For a party widely expected to come back to power for a third consecutive term, this dependence on Congress to frame its narrative is flummoxing. In the 2014 elections that brought Narendra Modi to power for the first time, Ache Din (good days) was as much a buzzword as it was BJP’s India Shining moment.
Five years later, on the back of nationalism fronted by the ‘surgical strike’, the promise of Ram Mandir construction, and the abolition of Article 370 in Jammu and Kashmir, the party was back in power.
Circumventing the election commission
But with all this done and dusted, the slogan Modi ki Guarantee is missing the resonance of the past. Promises to tackle black money and corruption briefly made the headlines and were superseded by these words from the prime minister, ‘Jinko koi nahi poochtaa, unko Modi poojta hai’ — those who are ignored, Modi worships.
There is a pattern. Either the speech writer changes every few days or there is a strange attention deficit malaise in a party whose biggest strength is that it is forever in election mode. But the only narrative it is consistently holding on to in these polls is — inadvertently — dictated by the main opposition party.
The BJP has been in power for ten years, yet its campaign trail does not reflect the party’s accomplishments, all talk of Vikas and the vision of Viksat Bharat are guest appearances. For the party’s hard-core support base economics alone isn’t convincing and needs an emotive issue.
So, passionate speeches on faith and minorities are the yin to the yang of a Congress manifesto that has been appropriated as a weapon. Also, by firing under the garb of Congress’s name, the ruling party smartly circumvents the election commission.

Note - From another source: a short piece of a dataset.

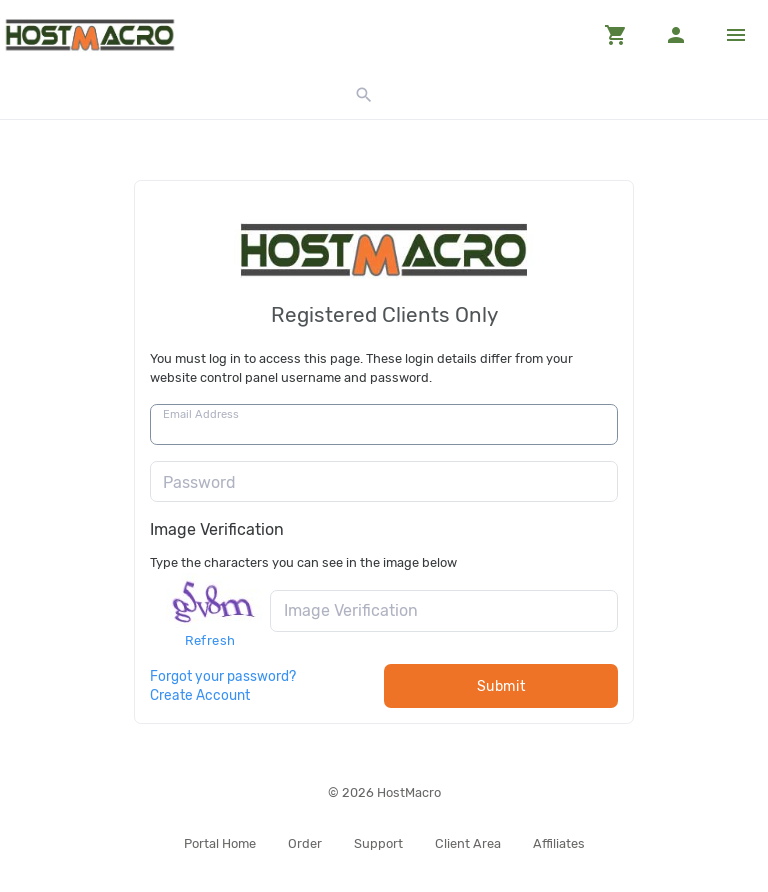  I want to click on Image Verification, so click(217, 529).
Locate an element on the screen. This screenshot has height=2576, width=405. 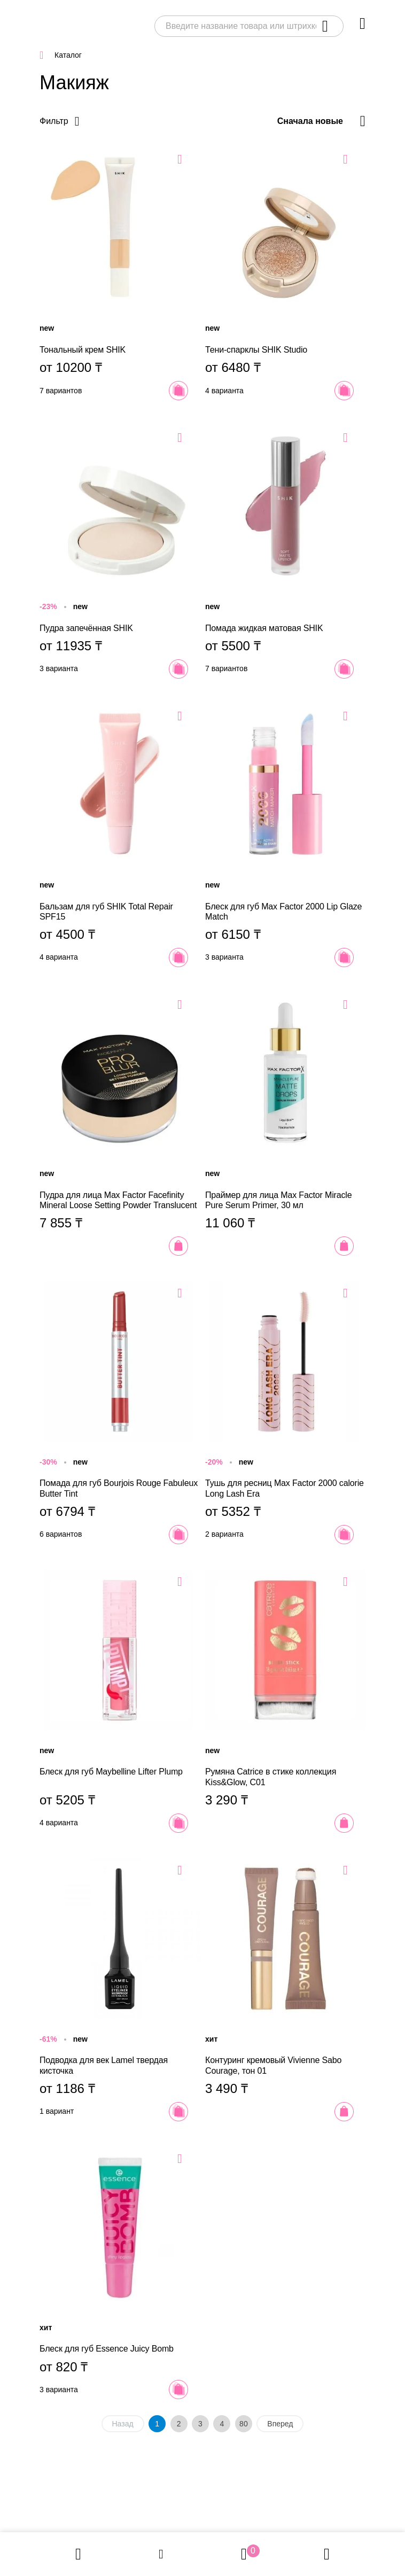
Помада жидкая матовая SHIK is located at coordinates (285, 552).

Modi’s initial reaction was that the Congress manifesto resembles the thoughts of Jinnah’s party in pre-partition India. Next, he accused Congress of wanting to redistribute wealth to a particular community going back in time to a comment made by the then prime minister Manmohan Singh on minorities.
Seizing this moment
“The Congress manifesto says they will seize the gold and ornaments of sisters and mothers and distribute it among those who have more children and infiltrators … They will not even spare your mangalsutra (sacred necklace for married women).” Priyanka Gandhi’s response was to cite how her mother Sonia Gandhi sacrificed her mangalsutra for the country — she was alluding to the assassination of her father Rajiv Gandhi.
The recent statements target the local voter, but they are contrary to India’s image. Incidentally, candidates asking for votes in the name of religion or caste is a blatant violation. But the BJP’s focus on the interplay of Congress and minorities remains unabated, does the party know more than the pundits and the people?
So far, the Congress-led INDIA alliance has been no threat to the BJP’s march for a third successive election win. Its only contest has been with itself and the 400 number in Parliament.
Yet, with no central theme and an eagle-eyed emphasis on what Congress does, says, and doesn’t say, the ruling party seems to be playing defensive. Two phases in the lengthy seven-phase Indian election are over and low polling in both — with the second phase further sliding from the first — indicates a lack of voter enthusiasm.
From 70 per cent in the first phase in 2019 to 65.5 per cent in 2024, below-par voting most political pundits say, indicates the absence of a wave although there are no concrete studies on it.
The much-hyped abki baar 400 par slogan (We will get 400 seats this time) of the BJP has also quietly gone on the back burner. The remaining phases will take place as humid summer months gather momentum in India and heatwave consumes its cities and towns which could further voter lethargy.
The Congress meanwhile finds itself at the receiving end of some much-unanticipated attention. Can it capitalise on the momentum organically or will its history of self-goals — Sam Pitroda’s comments on inheritance tax, the recent case in point — push it back from seizing this moment? The BJP may still be the uncontested front-runner, but for the first time in a decade, is it also on the back foot?